The Shorthorn female is the beef industry’s classic example of optimum. She has become a constant in a global cowherd that is striving to compete for market share in diverse climates and adverse markets while maintaining maternal strengths and improving the end product. The Shorthorn female is the beef industry’s classic example of optimum. She has become a constant in a global cowherd that is striving to compete for market share in diverse climates and adverse markets while maintaining maternal strengths and improving the end product.
Shorthorn bulls are being used in rotational crossbreeding programs throughout the world in operations where high conception rates with minimal maintenance is needed. Shorthorn bulls are aggressive breeders with moderate frames. Some lines of Shorthorn cattle produce smooth-muscled, slender, lightweight calves, which are born easily, gain quickly and have the genetic ability to produce a Choice carcass.
TH and the Shorthorn Breed
While Shorthorn cattle offer a host of competitive advantages, the breed is currently struggling with a genetic defect known as Tibial Hemimelia (TH). As breeding selections are made for desirable characteristics, undesirable traits also appear. This situation is not unique to the Shorthorn breed as genetic defects occur in all breeds of cattle. Shorthorn cattle are no more susceptible to defects than are other breeds. However, some of the more popular pedigrees have been identified as carriers of the defective gene. Pedigrees are essential in the accurate trace back of these inherited defects and rapid identification is essential to curb widespread dissemination of this abnormality.
TH is characterized by severe and lethal deformities in newborn calves. Affected calves are born with twisted rear legs with fused joints, have large abdominal hernias and/or a skull deformity. Should the calf survive the birthing process, they cannot stand to nurse and must be destroyed. Although these calves are a loss for owners, the larger problem for breeders is identifying which normal-appearing cattle carry and pass on the recessive allele.
The American Shorthorn Association (ASA) has been monitoring TH since 1999 when a number of affected calves were submitted to research institutions for scientific review. As more was learned, patterns developed and it was determined that the affected calves had a common ancestral heritage.

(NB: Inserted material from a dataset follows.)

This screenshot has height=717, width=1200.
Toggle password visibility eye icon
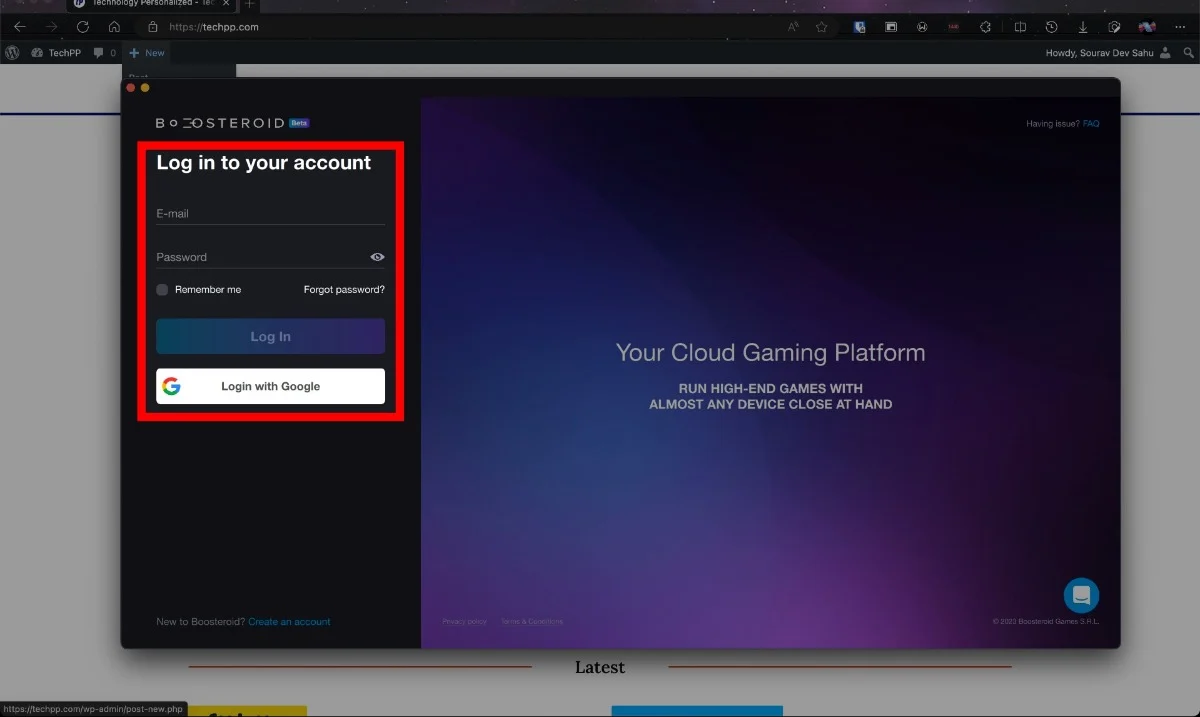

These relationships and the phenotypic similarity to a proven genetic disorder in Galloway cattle strongly suggested this was a simple autosomal recessive trait. Past experience with this disorder in Galloway cattle and with other recessive traits suggested numerous carriers could be present in the population.
Other affected calves may have appeared previously but were unreported because they were considered isolated cases, without an apparent hereditary basis. The appearance of multiple cases within a short time period made possible the investigation and discovery of familial relationships revealing the probable hereditary basis. The sudden occurrence of the syndrome in multiple animals within a period of a few months on three different farms could have been due to linebreeding and high inbreeding coefficients in those herds.

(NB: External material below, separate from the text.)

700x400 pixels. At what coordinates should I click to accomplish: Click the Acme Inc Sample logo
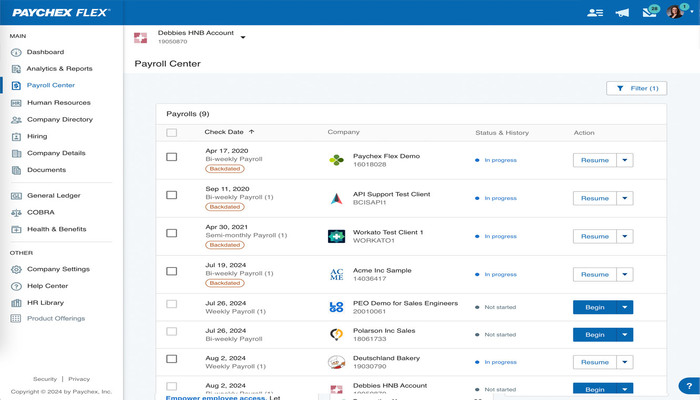(336, 274)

In November 2003, the initial ASA Genetic Defect Protocol was approved, then revised in April 2004. The ASA Genetic Defect Protocol outlines the steps Shorthorn breeders should take to report and submit samples on defective calves and their parents for parental verification. The protocol also solicits documentation from attending veterinarians. The protocol made possible the listing of carrier animals.
In contrast, the ASA Genetic Defect Policy, approved in August 2005, outlines policy requirements on AI sires, donor dams, and cloned animals, as well as ASA rights and conditions.
TH and Inheritance
Reasonable medical certainty predicted the TH genetic abnormality was the result of a simple autosomal recessive trait appearing in the homozygous state. As with all genes, recessive traits do not appear unless both recessive alleles are present. The condition was considered the result of a recurrence of a genetic mutation affecting a putative hemimelia locus.
Definitions
- Homozygous - having identical alleles for a single trait.

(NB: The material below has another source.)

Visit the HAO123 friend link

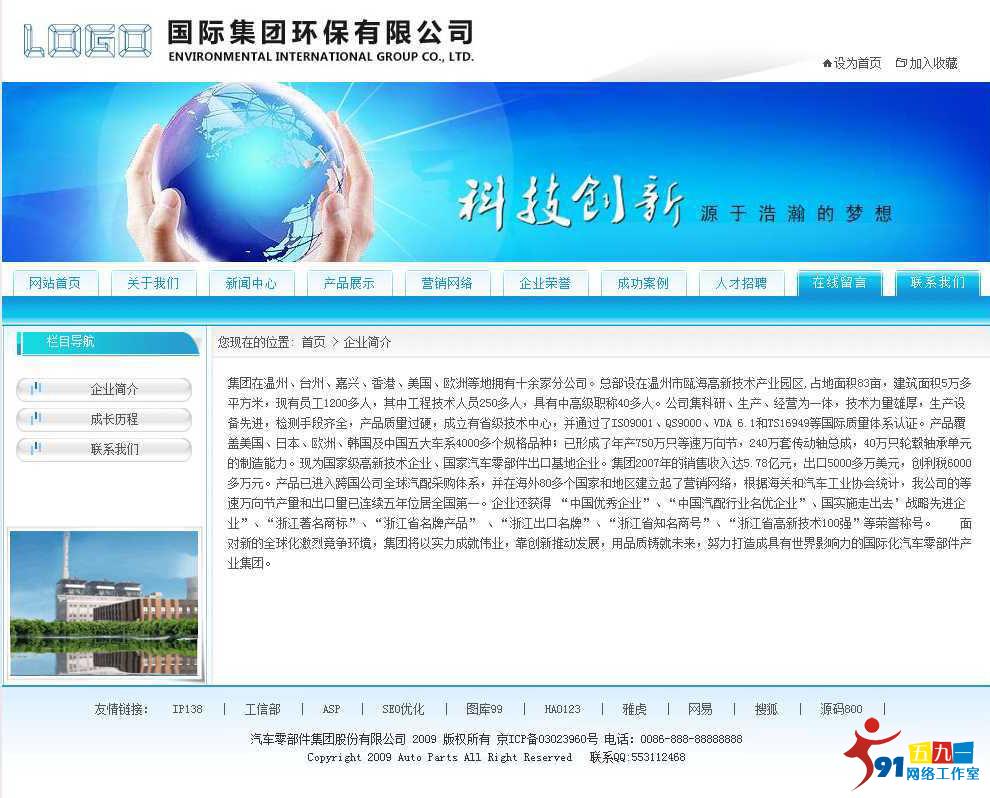[x=562, y=709]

- Heterozygous - having two different alleles for a single trait.
The inheritance of TH is simple to understand, especially if you already understand how polledness is inherited. TH is inherited in the same way, with the normal allele (N) being dominant to the defective allele (n). A simple recessive mode of inheritance involves only a single pair of alleles, one that is passed on by the sire and one that is passed by the dam. In the polled/horned example, a calf will inherit one allele, either polled (P) or horned (p) from each of its parents. The polled allele is dominant to the horned allele, so both homozygous (PP) and heterozygous (Pp) animals will be polled. Only homozygous recessive (pp) animals will be horned.
Inheritance of the gene for TH works essentially the same way. Both parents pass along one allele, either normal (N) or defective (n) to their offspring. The normal allele is dominant to the defective allele, thus heterozygous (Nn) offspring will be normal appearing, but will carry the defective allele. This allele could then be passed on to their offspring. Only homozygous normal (NN) calves will be TH free.
In the case of TH free animals, all sperm and egg cells produced by these animals possess normal copies of the allele. In contrast, in TH carrier animals, all sperm and egg cells produced by these animals possess a normal copy of the allele or a defective copy of the allele. Since the normal allele is dominant to the defective allele, TH carrier animals do not show symptoms of the disease. Carrier animals produce sperm and eggs which may carry the defective allele. An animal must possess two defective copies of the allele in order to display symptoms.
Matings with an animal that is a TH carrier will result in one of three outcomes:
- The calf will not carry the defective TH allele (NN).
- The calf will appear physically normal, but will be a carrier for the defective TH allele (Nn).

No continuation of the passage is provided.